Within a couple of months the blue dots were gone. She passed the 10-month milestone without a problem and was starting to wonder if perhaps it was a cure for her.
It worked for her for two years.
Then in January 2016, she hit her head causing a lump to come up. She was due for another CT scan so decided to get her head looked at and the scan done at the same time.
It came back clear but her doctor insisted on an MRI.
It showed she had a 15mm brain tumour and a scattering of melanoma deposits throughout her brain.

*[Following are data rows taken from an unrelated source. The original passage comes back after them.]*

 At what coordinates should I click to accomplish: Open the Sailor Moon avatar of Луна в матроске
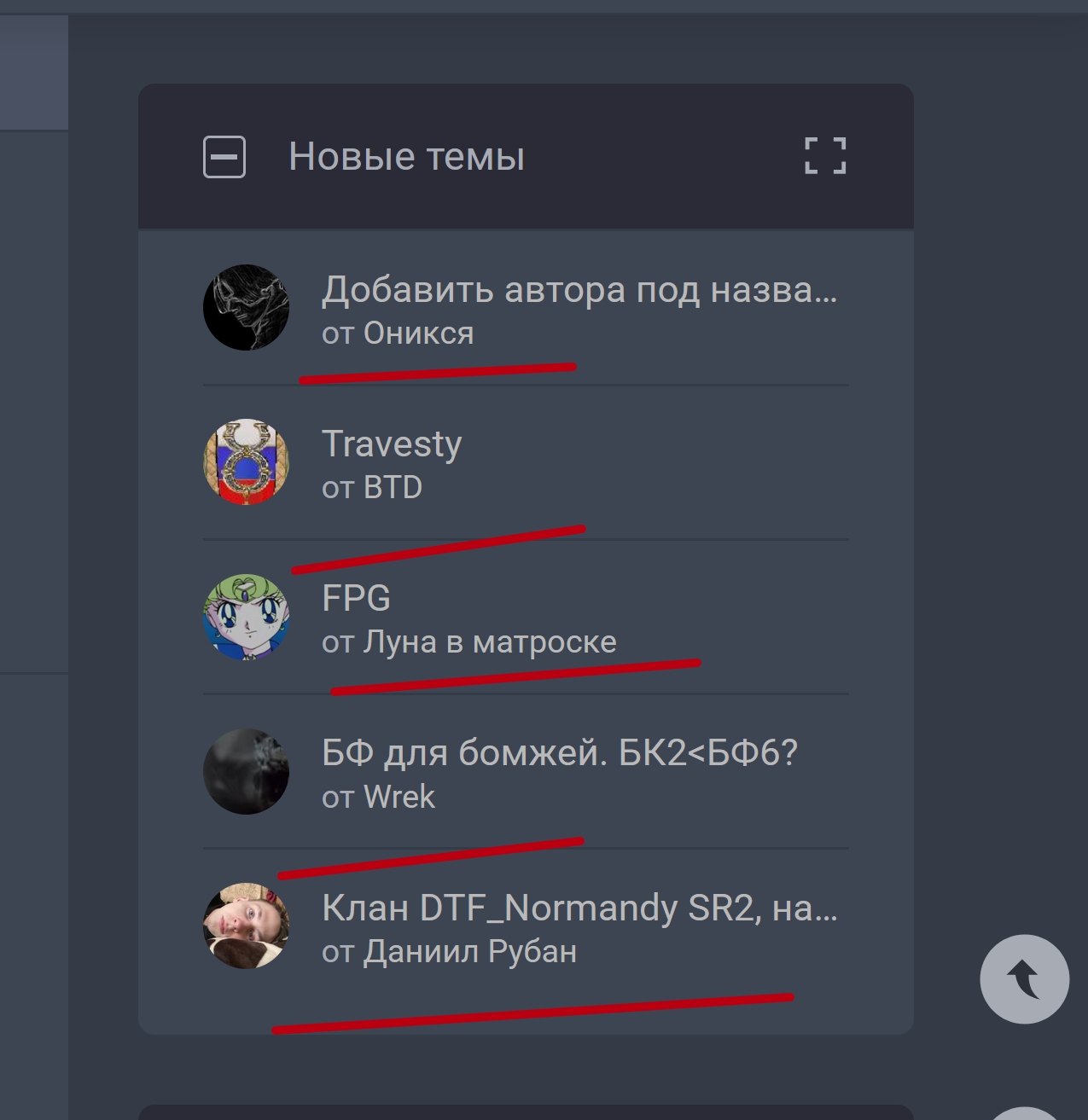coord(246,617)
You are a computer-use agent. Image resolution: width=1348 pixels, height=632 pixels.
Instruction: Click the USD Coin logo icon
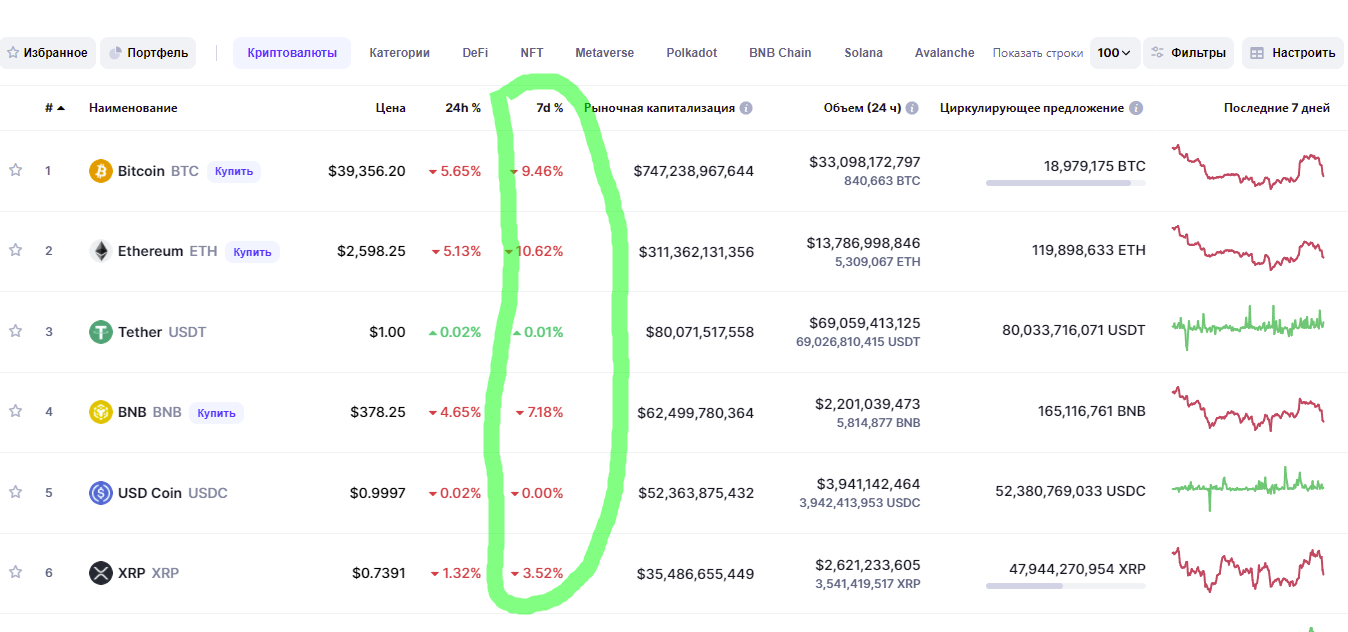pyautogui.click(x=100, y=493)
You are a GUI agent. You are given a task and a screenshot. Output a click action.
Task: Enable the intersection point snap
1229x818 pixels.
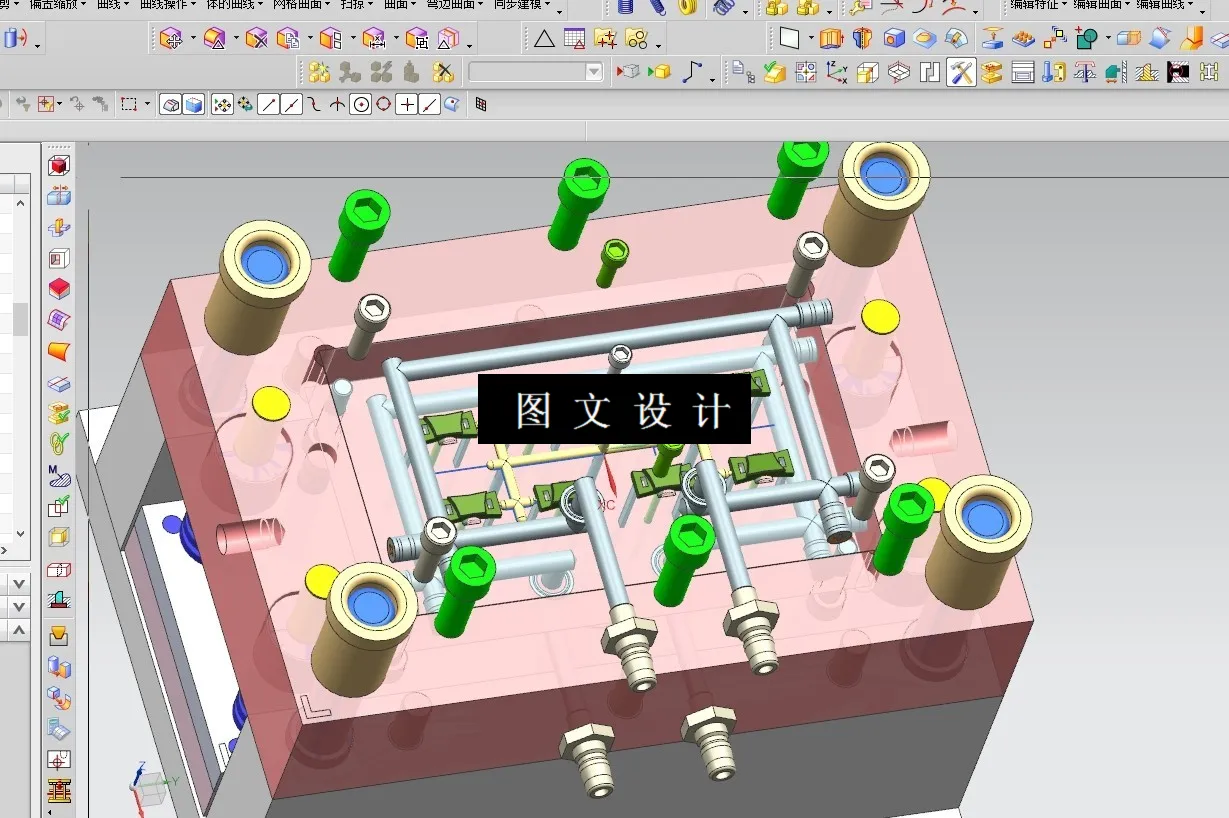click(337, 104)
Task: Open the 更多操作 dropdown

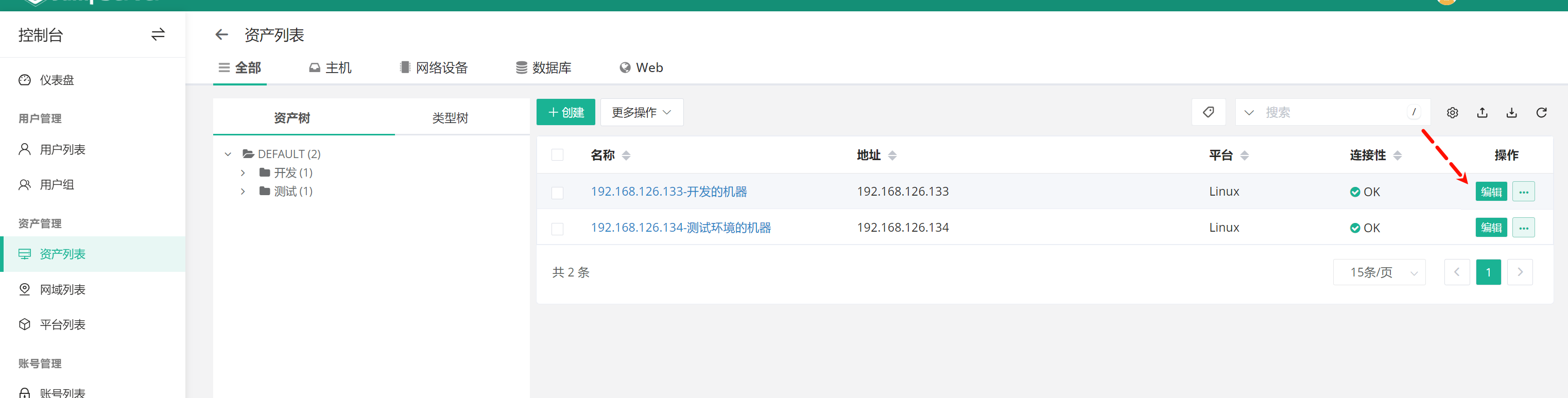Action: [641, 113]
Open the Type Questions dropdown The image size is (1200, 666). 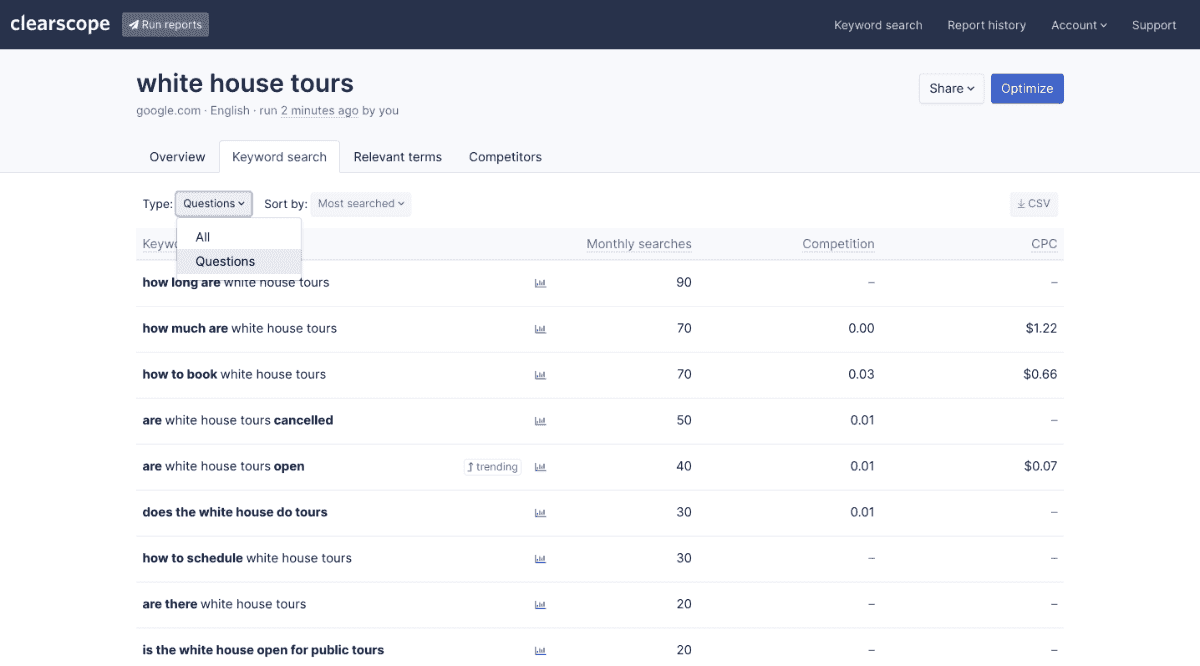(213, 203)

Jones said the news came as a shock but she was buoyed by the fact there was still hope in the form of new immunotherapy drug Keytruda.
After two weeks of radiation therapy she was put on the drug.
One year and 18 infusions in, her situation looks promising. The tumour has shrunk to 3mm in size.
"I've been extremely lucky. I feel great," she said. "I'm really hoping it will be gone at the next scan."
Jones said the $4 million cost of funding the first four months of Keytruda was worth it.
"We're just only too delighted that we've got hope and it's working," she said. "For the people who it works for, it works really well."
She said she also believed Dabrafenib should be publically funded.
Many melanoma patients would benefit from being on Dabrafenib for a few months because it would reduce the amount of cancer in their body before they were put on to Keytruda, she said.
"It works for a lot of people. It works very, very quickly ...They'd see a lot more people survive."
Pharmac director of operations Sarah Fitt told the Herald two funding applications for Dabrafenib had been received.
Clinical advice recommended it be declined because of the associated toxicity, uncertainty regarding magnitude and duration of benefit, the high cost, and recent funding of drugs such as Keytruda.